Do this »
Rewrite the listing below with every "panel" replaced by "pane", changing nothing else and omitting the pictures.

Exercise materials »

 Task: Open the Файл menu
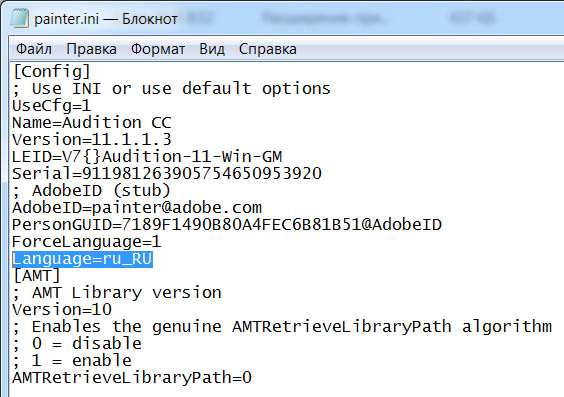(x=34, y=49)
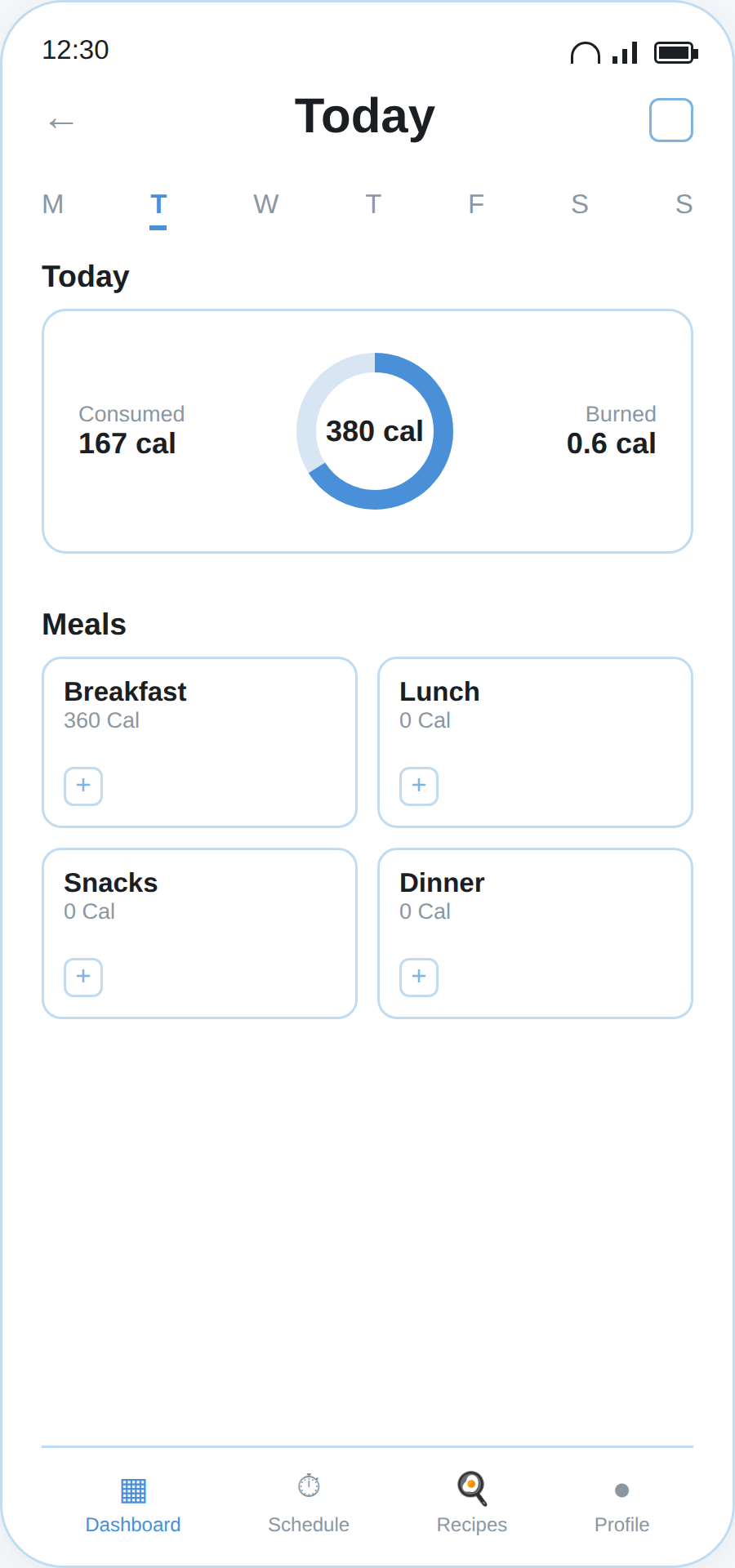
Task: Click the 380 cal progress ring
Action: (375, 431)
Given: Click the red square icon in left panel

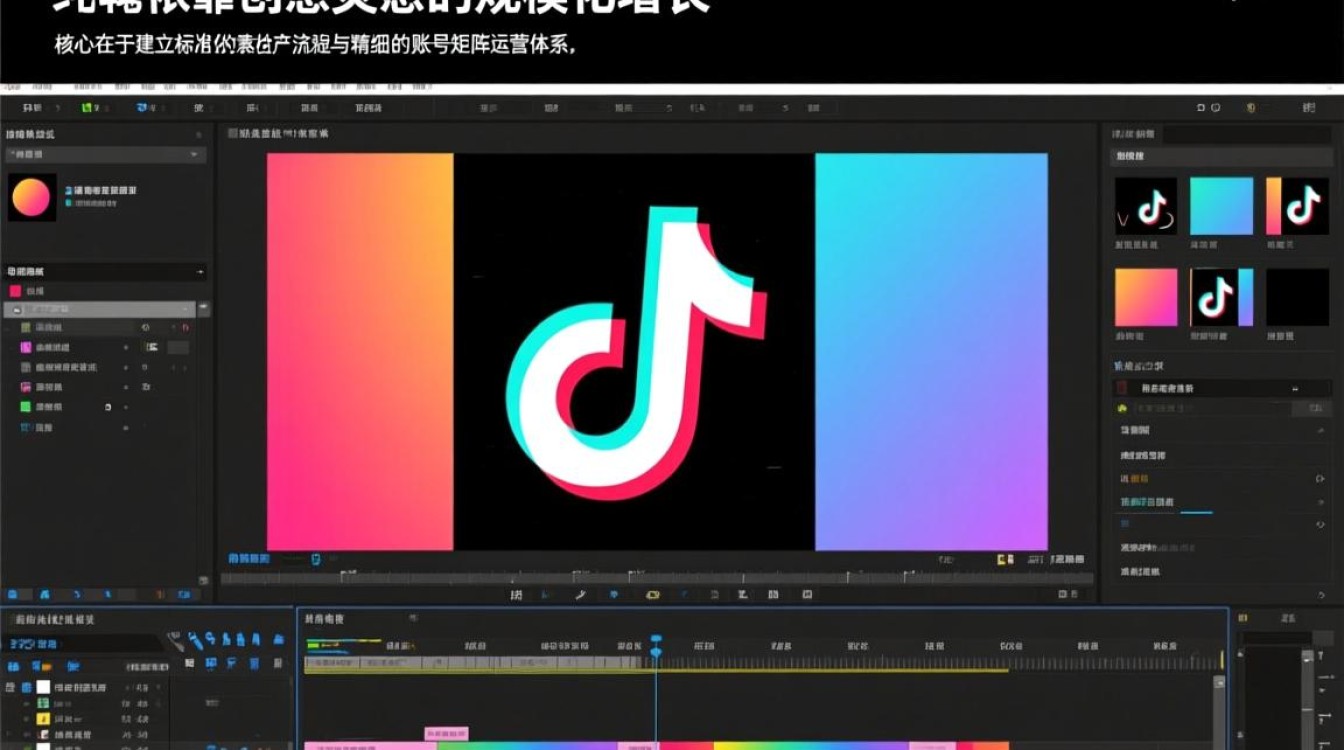Looking at the screenshot, I should 15,291.
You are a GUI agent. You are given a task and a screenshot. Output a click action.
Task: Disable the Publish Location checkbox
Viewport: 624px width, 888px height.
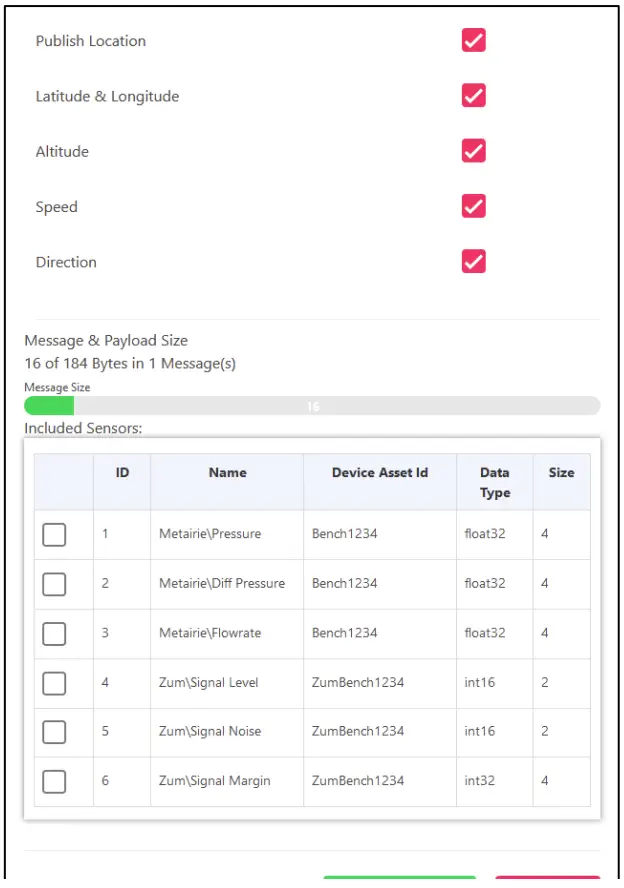coord(473,40)
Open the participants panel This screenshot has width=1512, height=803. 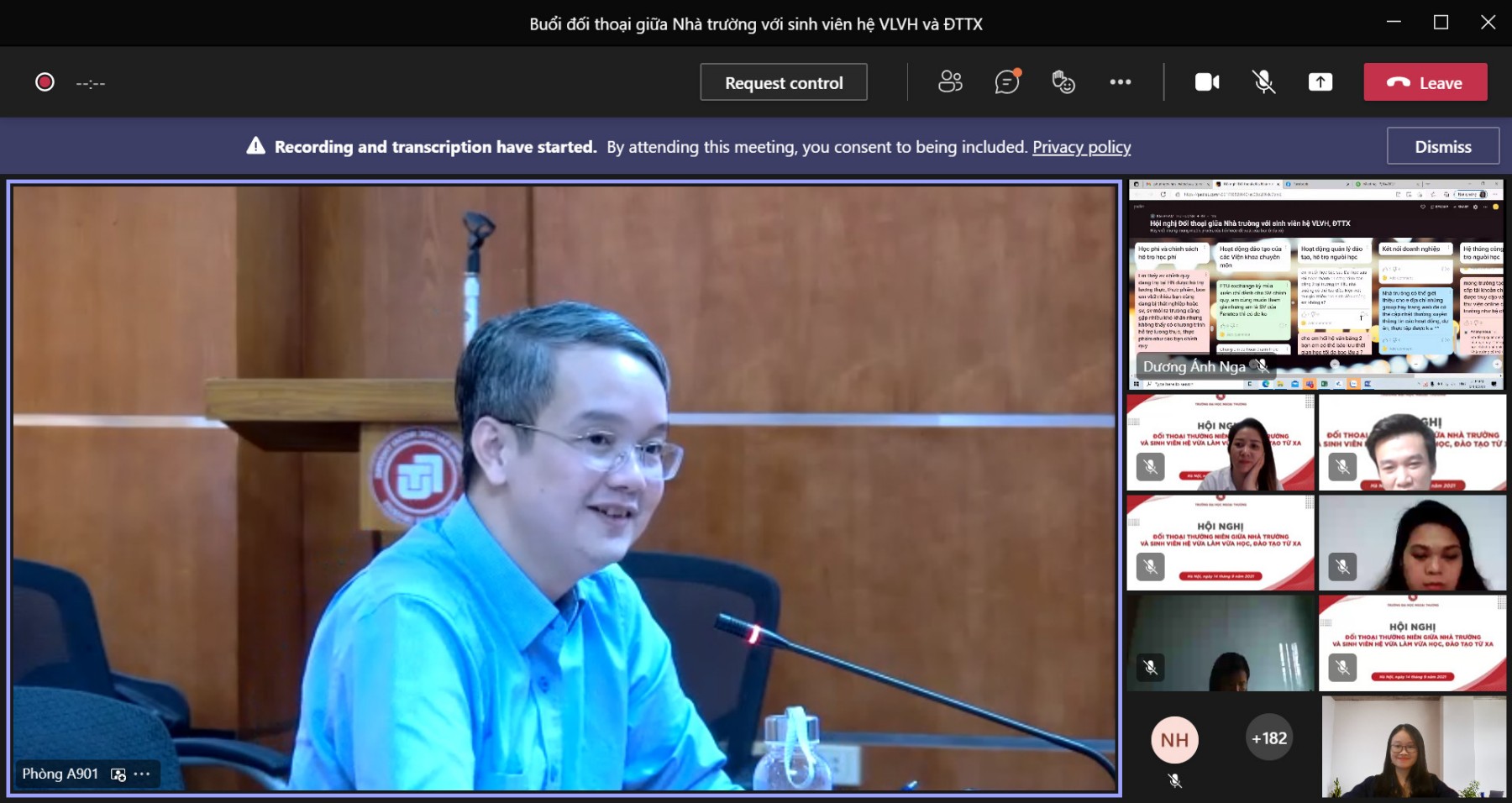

Answer to the task »
 Task: Open the Файл menu
(x=34, y=49)
Task: Click the 380 cal progress ring
Action: (375, 431)
Given: Click the red square icon in left pane

Looking at the screenshot, I should 15,291.
You are a GUI agent. You are given a task and a screenshot. Output a click action.
Task: Disable the Publish Location checkbox
Viewport: 624px width, 888px height.
coord(473,40)
Open the participants pane This screenshot has width=1512, height=803. 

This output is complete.